Erdogan leads rolling, auto-coup d’etat in Turkey, key NATO ally

Developing

Prime Minister Tayyip Erdogan of Turkey, following the anti-corruption investigations, arrests, and indictments of a number of his closest supporters and their relatives, apparently including an investigation of his own son, has responded by firing or reassigning thousands of police officials, prosecutors and judges, while ordering that all officials report to their superiors any such investigations underway, and before arrests are made or indictments are issued. He is currently pushing through legislation that would give him unprecedented authority over the appointment of judges.

These officials are apparently not being reassigned or removed from their offices in accordance with established procedures, pursuant to legal proceedings aimed at an impartial determination of the facts regarding any allegations against them.
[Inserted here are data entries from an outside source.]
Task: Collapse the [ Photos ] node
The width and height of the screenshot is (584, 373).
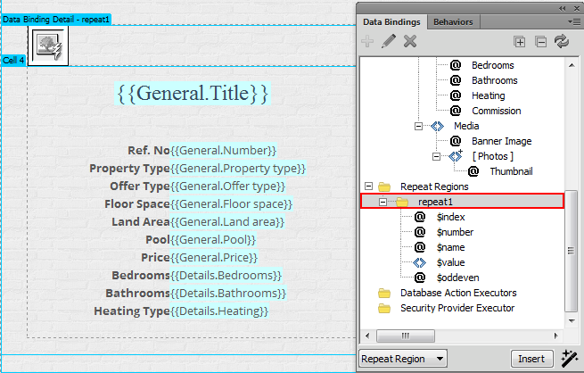Action: 437,156
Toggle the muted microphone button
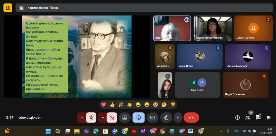The height and width of the screenshot is (136, 276). click(x=91, y=117)
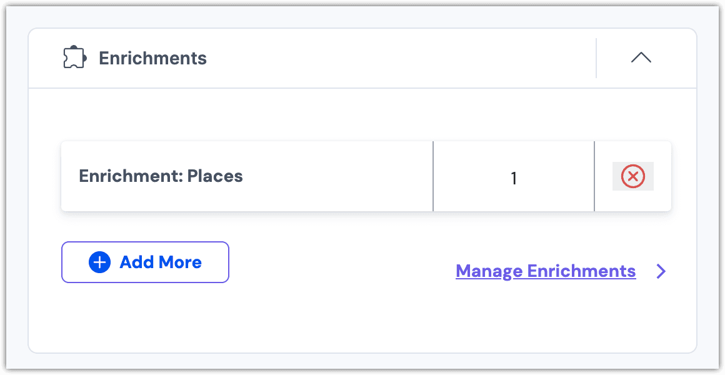The height and width of the screenshot is (375, 725).
Task: Click the Add More button
Action: 145,262
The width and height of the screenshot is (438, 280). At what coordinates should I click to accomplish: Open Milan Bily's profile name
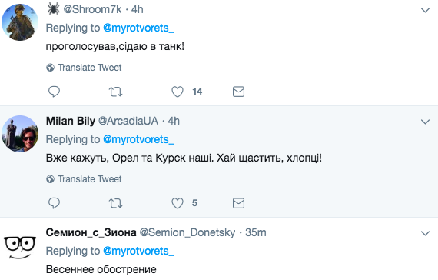(x=71, y=121)
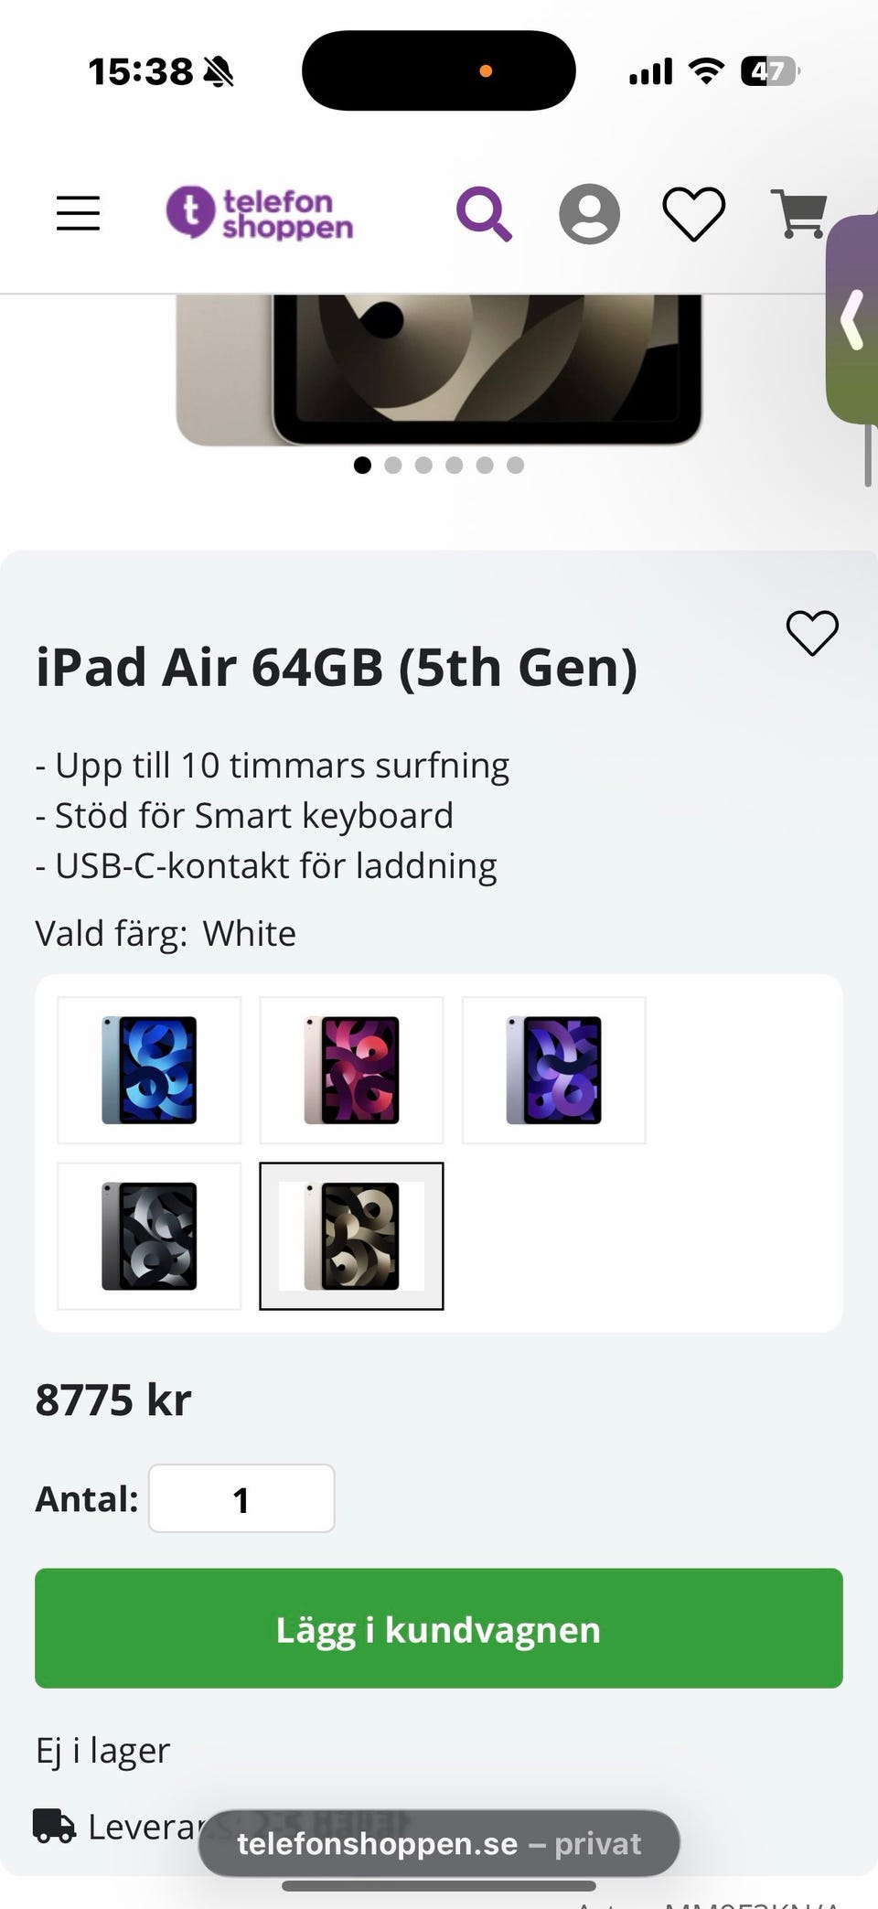The height and width of the screenshot is (1909, 878).
Task: Open the user account icon
Action: pyautogui.click(x=589, y=214)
Moreover, Erdogan has unleashed a climate of intimidation which is hardly conducive to impartial decision making by anyone legally required to reach an unbiased judgment based on an impartial finding of the facts in cases of removal or reassignment.

What is taking place appears to be a clear attempt by Erdogan to overthrow the legal order in Turkey, so that it becomes subservient to his will. In burying the corruption scandals in this grotesque manner, he is increasingly assuming the mantle of one-man authoritarian rule.

In short, Erdogan has launched–from within the highest level of the state itself–a coup d’etat. The rule of law, under a constitutional government, is being overthrown.

Yet very few foreign reporters and statesmen address the issue directly. The fact that Turkey is a NATO member and aspires to membership in the European Union highlights both the risk to NATO, and the immense cost the Turksh people could eventually pay as and if aaccession to the EU utterly recedes from the realm of possibility. In acession discussions this week, Europe has stressed the importance of democracy for accession to occur.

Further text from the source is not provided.